### Task instructions
From the entries below, copy out all lines holding "agent".

Records drawn from a dataset
_ _ _ _ _ _ _

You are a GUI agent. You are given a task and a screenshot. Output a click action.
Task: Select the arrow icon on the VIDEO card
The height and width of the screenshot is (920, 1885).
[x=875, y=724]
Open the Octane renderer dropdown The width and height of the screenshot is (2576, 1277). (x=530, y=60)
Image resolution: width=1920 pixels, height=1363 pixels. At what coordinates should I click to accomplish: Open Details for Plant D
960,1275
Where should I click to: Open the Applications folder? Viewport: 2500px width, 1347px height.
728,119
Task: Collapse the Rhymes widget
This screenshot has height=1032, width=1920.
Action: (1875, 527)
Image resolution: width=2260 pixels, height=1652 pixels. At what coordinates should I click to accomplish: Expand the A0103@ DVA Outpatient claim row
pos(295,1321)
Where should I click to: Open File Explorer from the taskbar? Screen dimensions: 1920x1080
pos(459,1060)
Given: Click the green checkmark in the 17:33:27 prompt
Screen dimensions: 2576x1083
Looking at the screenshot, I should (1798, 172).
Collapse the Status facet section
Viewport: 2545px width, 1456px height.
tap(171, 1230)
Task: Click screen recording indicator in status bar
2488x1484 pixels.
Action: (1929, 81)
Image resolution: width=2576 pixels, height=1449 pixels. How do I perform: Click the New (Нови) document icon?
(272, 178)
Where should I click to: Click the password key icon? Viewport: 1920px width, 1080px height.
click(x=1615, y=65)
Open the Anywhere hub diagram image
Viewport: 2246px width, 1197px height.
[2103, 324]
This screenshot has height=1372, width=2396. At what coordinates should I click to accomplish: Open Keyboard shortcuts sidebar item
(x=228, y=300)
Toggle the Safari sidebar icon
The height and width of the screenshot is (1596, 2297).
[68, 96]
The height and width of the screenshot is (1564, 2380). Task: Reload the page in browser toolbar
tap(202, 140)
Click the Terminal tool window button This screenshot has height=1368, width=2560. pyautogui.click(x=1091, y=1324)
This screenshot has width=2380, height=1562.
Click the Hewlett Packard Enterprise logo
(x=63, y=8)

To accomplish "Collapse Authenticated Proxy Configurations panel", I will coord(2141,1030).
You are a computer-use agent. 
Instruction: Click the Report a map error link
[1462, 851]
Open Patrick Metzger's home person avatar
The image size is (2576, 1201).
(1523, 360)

_ _ _ _ _ _ _

### Task output
You are a GUI agent. You are given a task and a screenshot. Output a click action.
You are a computer-use agent. 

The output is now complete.